Entanglement in the Quantum Volunteer's Dilemma

A well-known model in game theory, the Volunteer's Dilemma describes a group of $n$ players who decide whether to volunteer for a collective benefit at a personal cost, or to abstain and risk forfeiting the benefit altogether. A quantum version of this dilemma, developed within the Eisert-Wilkens-Lewenstein framework, allows each player to manipulate one qubit of a shared entangled state, leading to symmetric Nash equilibria with higher expected payoffs than in the classical game. Existing analyses, however, assume maximal entanglement.

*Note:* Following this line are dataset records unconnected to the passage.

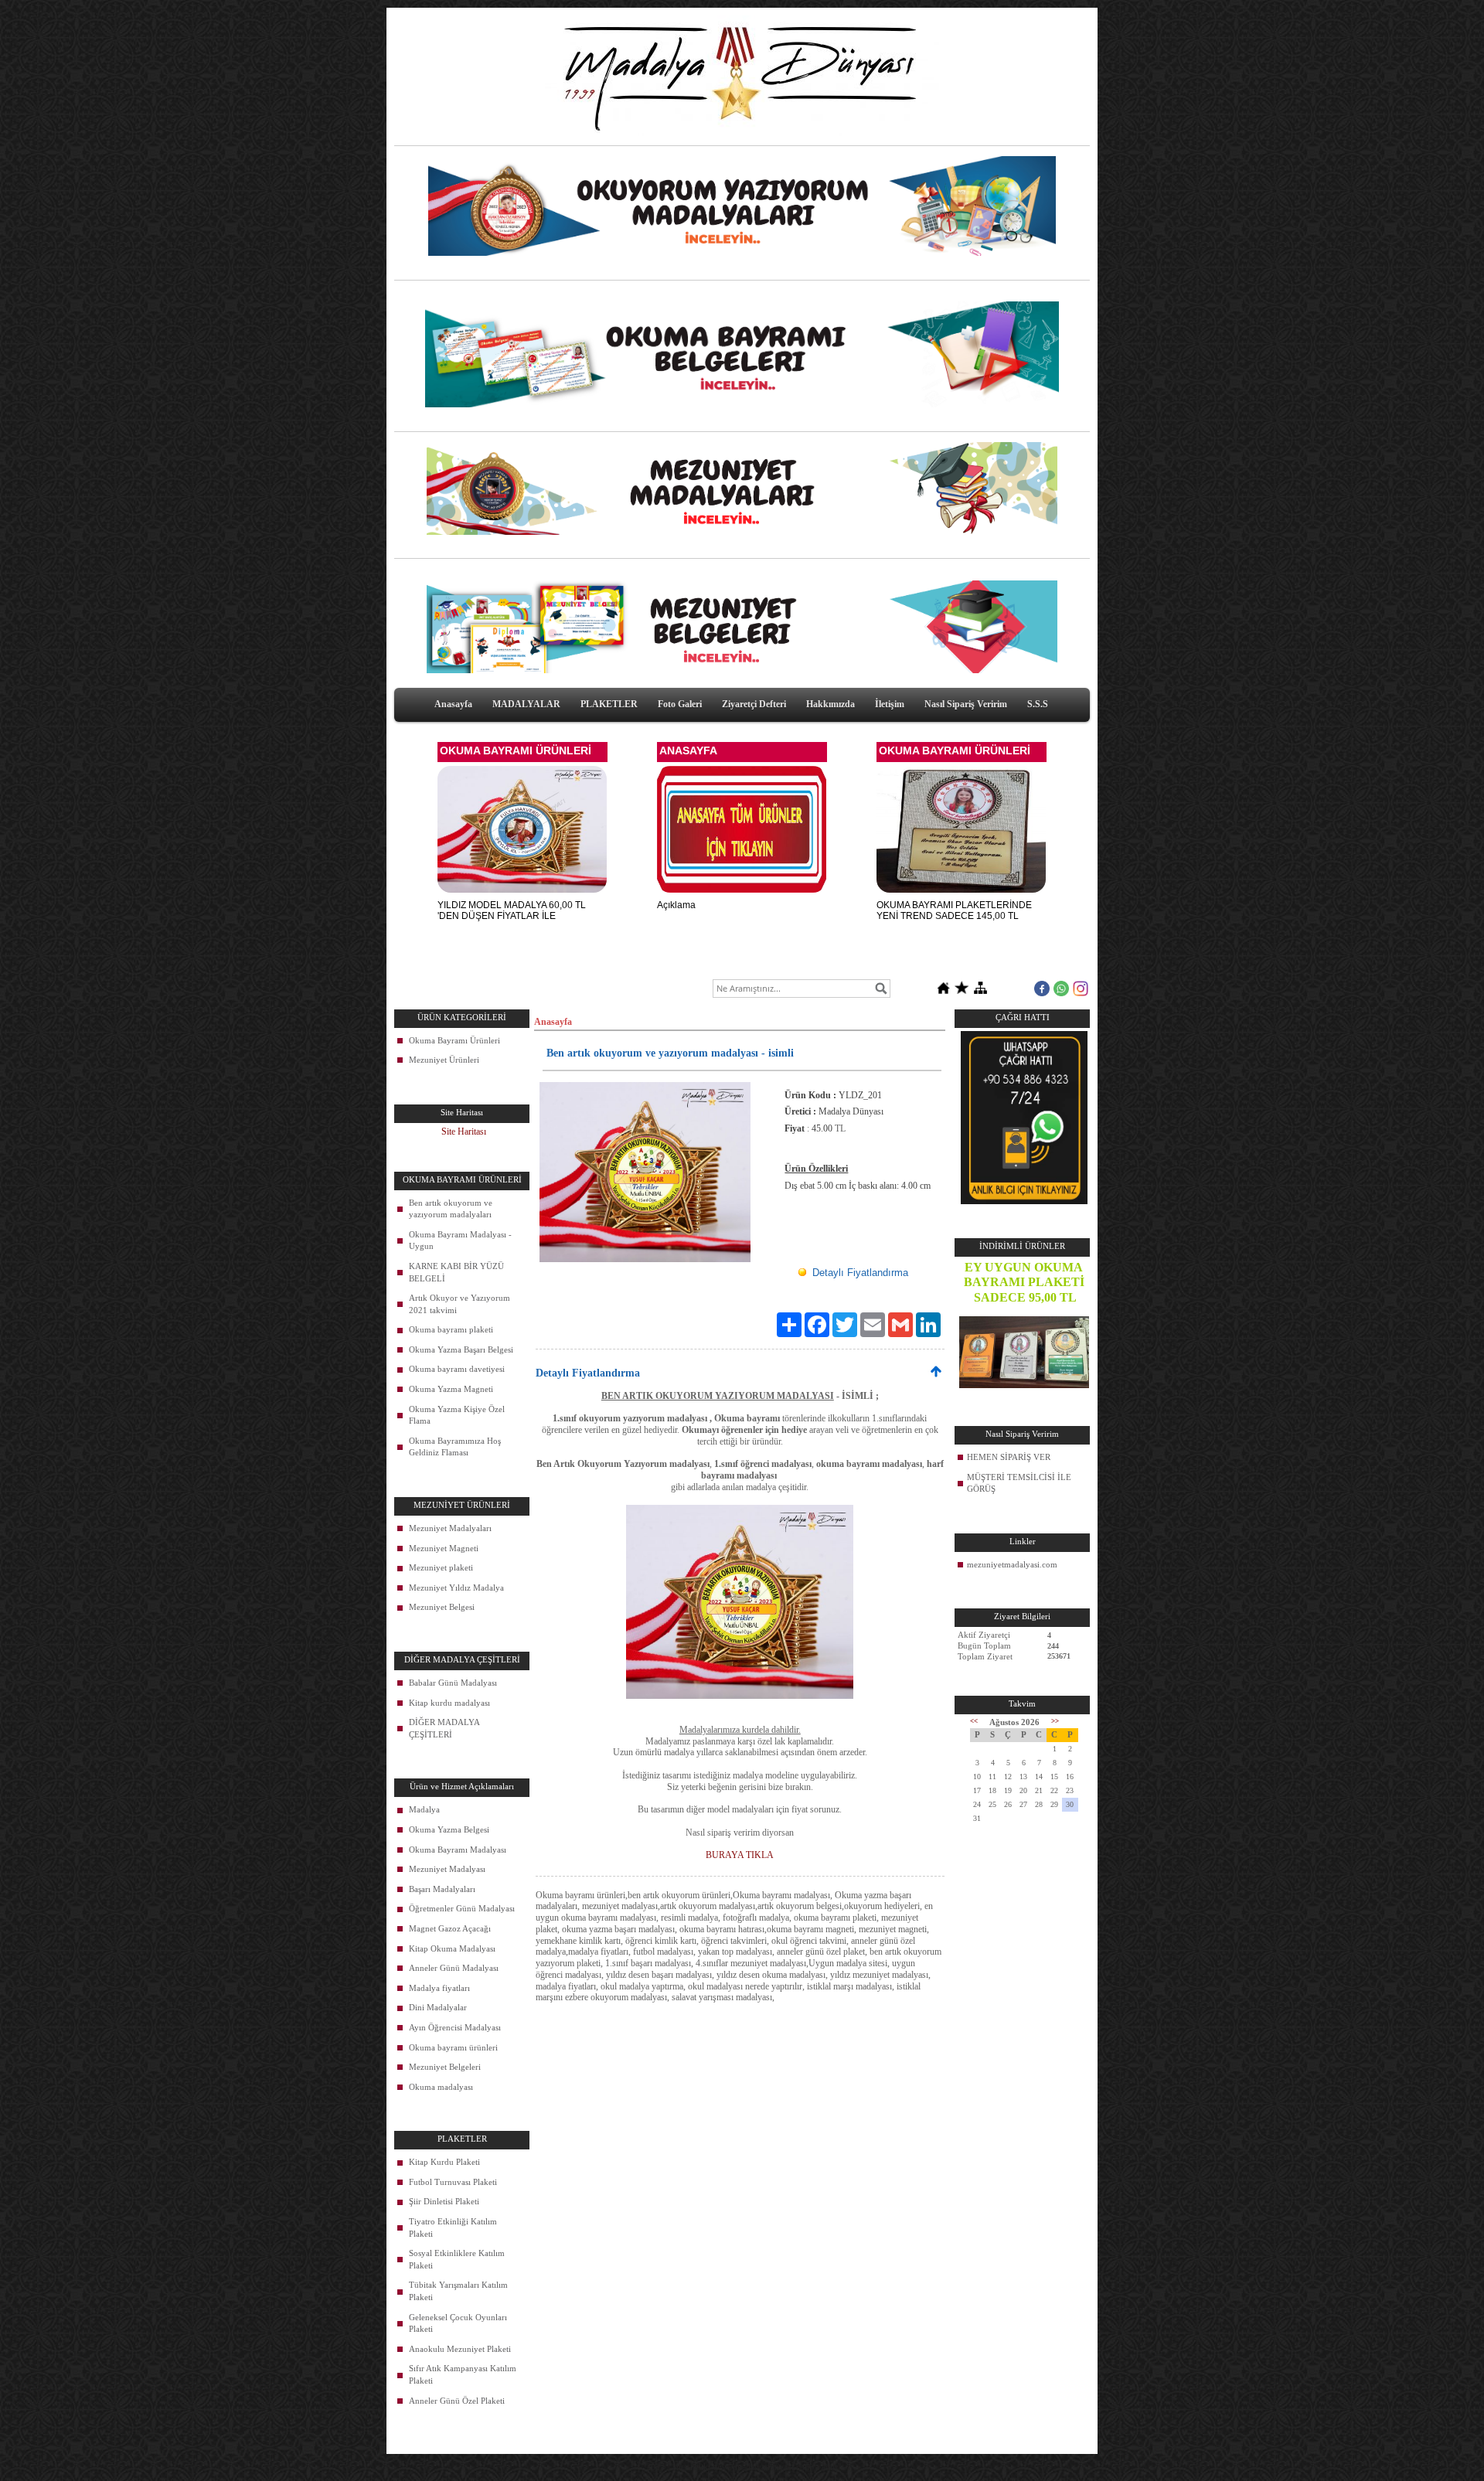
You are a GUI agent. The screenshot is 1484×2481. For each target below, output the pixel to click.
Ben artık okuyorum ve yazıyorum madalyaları (450, 1209)
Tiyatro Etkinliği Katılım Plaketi (453, 2227)
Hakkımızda (830, 704)
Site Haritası (463, 1131)
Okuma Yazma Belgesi (449, 1829)
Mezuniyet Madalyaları (450, 1528)
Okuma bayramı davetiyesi (457, 1368)
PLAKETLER (609, 704)
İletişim (889, 704)
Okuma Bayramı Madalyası (457, 1849)
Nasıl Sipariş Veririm (965, 704)
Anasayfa (453, 704)
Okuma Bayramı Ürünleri (454, 1040)
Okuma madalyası (441, 2086)
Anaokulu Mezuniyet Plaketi (460, 2348)
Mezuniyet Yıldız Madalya (456, 1587)
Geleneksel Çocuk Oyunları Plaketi (458, 2323)
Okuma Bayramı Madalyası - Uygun (460, 1240)
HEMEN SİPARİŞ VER (1008, 1457)
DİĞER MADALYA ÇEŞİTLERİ (444, 1728)
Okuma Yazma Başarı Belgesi (461, 1349)
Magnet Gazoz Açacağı (450, 1928)
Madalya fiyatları (439, 1988)
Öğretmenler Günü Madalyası (462, 1908)
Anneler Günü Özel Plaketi (457, 2400)
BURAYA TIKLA (740, 1855)
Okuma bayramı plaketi (451, 1329)
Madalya (424, 1809)
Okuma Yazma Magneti (451, 1389)
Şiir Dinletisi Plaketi (444, 2201)
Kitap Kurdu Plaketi (444, 2161)
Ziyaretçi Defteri (754, 704)
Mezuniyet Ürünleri (444, 1059)
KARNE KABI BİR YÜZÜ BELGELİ (456, 1272)
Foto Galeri (680, 704)
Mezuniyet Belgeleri (445, 2066)
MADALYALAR (526, 704)
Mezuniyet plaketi (441, 1567)
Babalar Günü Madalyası (453, 1682)
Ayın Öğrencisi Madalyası (455, 2027)
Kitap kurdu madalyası (449, 1702)
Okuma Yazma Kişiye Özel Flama (457, 1415)
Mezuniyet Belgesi (442, 1606)
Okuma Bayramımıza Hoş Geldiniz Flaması (455, 1447)
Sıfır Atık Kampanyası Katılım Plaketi (462, 2374)
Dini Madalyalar (438, 2007)
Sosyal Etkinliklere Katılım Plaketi (457, 2259)
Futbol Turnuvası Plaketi (453, 2182)
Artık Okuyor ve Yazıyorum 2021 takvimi (459, 1304)
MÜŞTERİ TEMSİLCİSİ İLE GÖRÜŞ (1019, 1483)
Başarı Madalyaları (442, 1889)
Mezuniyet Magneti (443, 1548)
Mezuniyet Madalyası (447, 1869)
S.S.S (1037, 704)
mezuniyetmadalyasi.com (1012, 1564)
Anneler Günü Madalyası (454, 1967)
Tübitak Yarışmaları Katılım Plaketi (458, 2291)
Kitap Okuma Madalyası (452, 1948)
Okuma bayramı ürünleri (453, 2047)
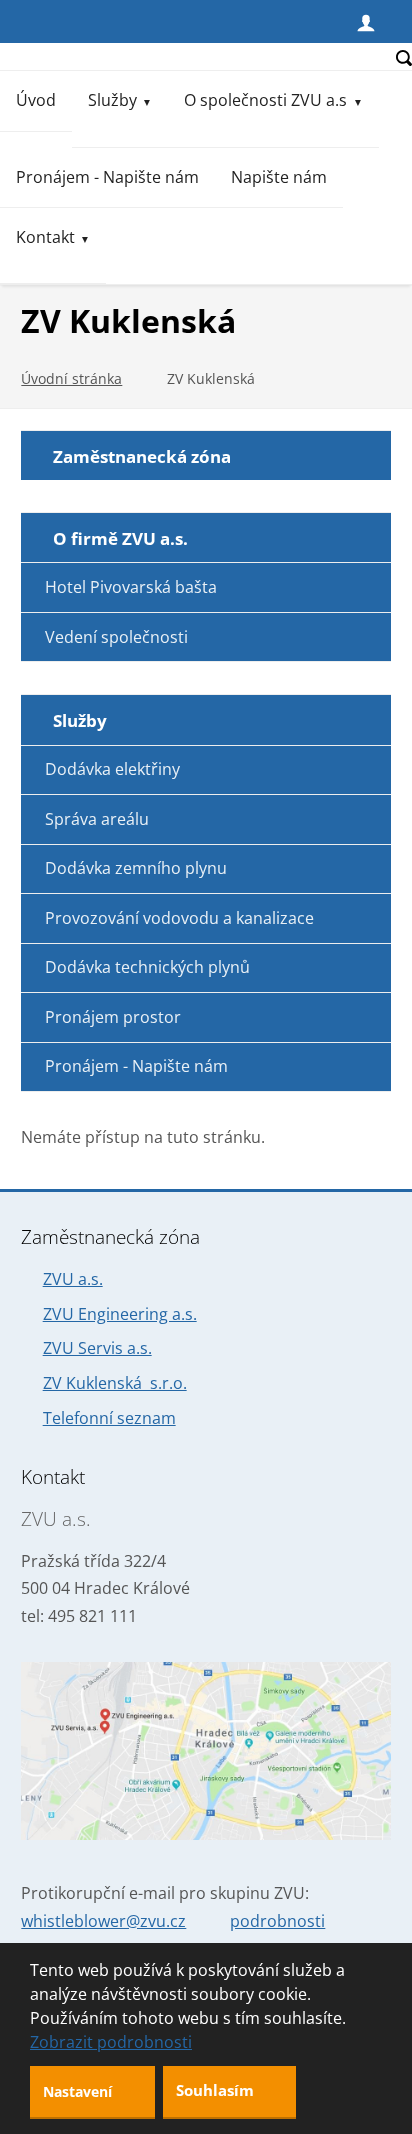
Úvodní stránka (71, 378)
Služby (112, 100)
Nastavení (79, 2091)
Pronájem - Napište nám (107, 177)
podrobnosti (277, 1921)
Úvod (36, 100)
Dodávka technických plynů (147, 967)
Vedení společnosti (116, 637)
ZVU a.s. (73, 1279)
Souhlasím (217, 2090)
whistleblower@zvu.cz (103, 1921)
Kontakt (45, 237)
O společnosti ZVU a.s (265, 100)
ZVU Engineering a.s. (120, 1314)
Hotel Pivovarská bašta (131, 587)
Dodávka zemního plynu (136, 868)
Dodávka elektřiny (112, 769)
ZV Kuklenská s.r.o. (115, 1383)
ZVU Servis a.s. (97, 1348)
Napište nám (279, 177)
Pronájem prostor (113, 1017)
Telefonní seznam (109, 1418)
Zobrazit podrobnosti (111, 2042)
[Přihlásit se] (366, 21)
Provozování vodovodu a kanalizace (179, 918)
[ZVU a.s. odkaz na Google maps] (205, 1751)
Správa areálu (97, 819)
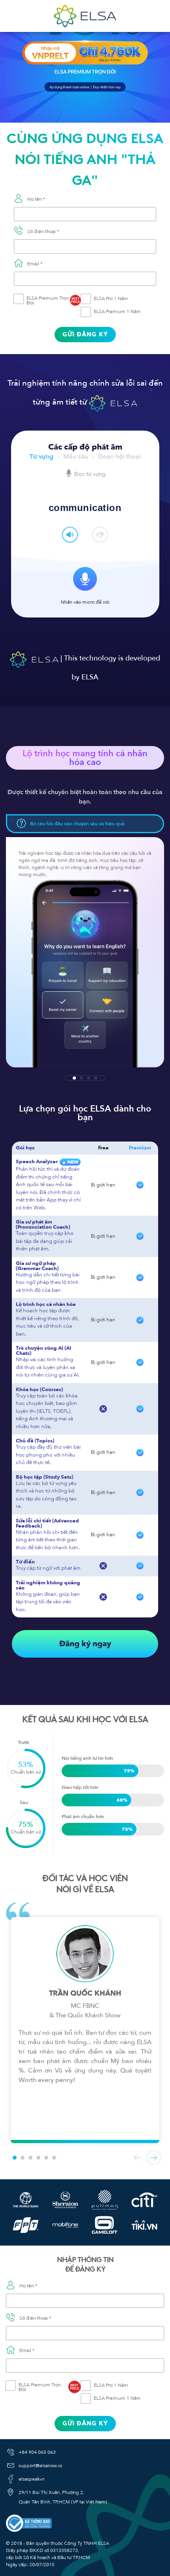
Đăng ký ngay (85, 1643)
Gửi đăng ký (85, 334)
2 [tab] (81, 1078)
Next (153, 2157)
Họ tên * (36, 199)
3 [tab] (88, 1078)
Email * (34, 264)
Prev (137, 2157)
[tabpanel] (85, 952)
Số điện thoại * (43, 231)
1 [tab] (74, 1078)
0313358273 (64, 2550)
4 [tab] (95, 1078)
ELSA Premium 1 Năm (117, 311)
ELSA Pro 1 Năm (111, 298)
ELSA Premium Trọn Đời (53, 300)
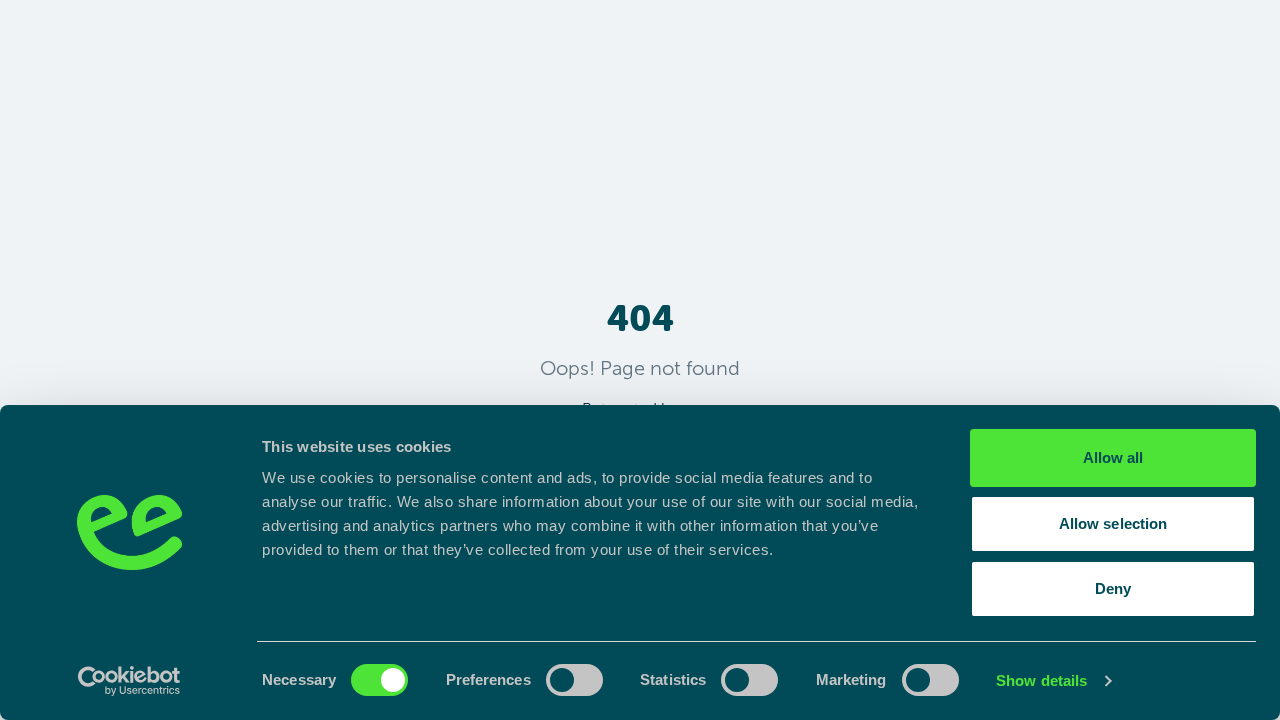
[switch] (574, 680)
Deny (1113, 588)
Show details (1041, 680)
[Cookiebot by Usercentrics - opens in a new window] (129, 681)
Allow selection (1113, 523)
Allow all (1113, 457)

Within the same framework, we introduce a generalized Quantum Volunteer's Dilemma with a tunable entanglement parameter $\gamma$ and study the extent to which equilibrium behavior depends on the level of entanglement. We derive explicit conditions relating $\gamma$, the number of players, and the players' strategies under which symmetric Nash equilibria exist, focusing on two canonical strategy profiles: one for $2\leq n\leq 9$, and one for even $n$. We find that maximal entanglement is not required to sustain symmetric equilibria. Instead, equilibrium behavior persists above a threshold value, which we compute analytically in both cases. We also demonstrate that the threshold value directly depends on system size. This characterization is directly relevant for implementations on resource-constrained quantum devices, where entanglement is inherently limited.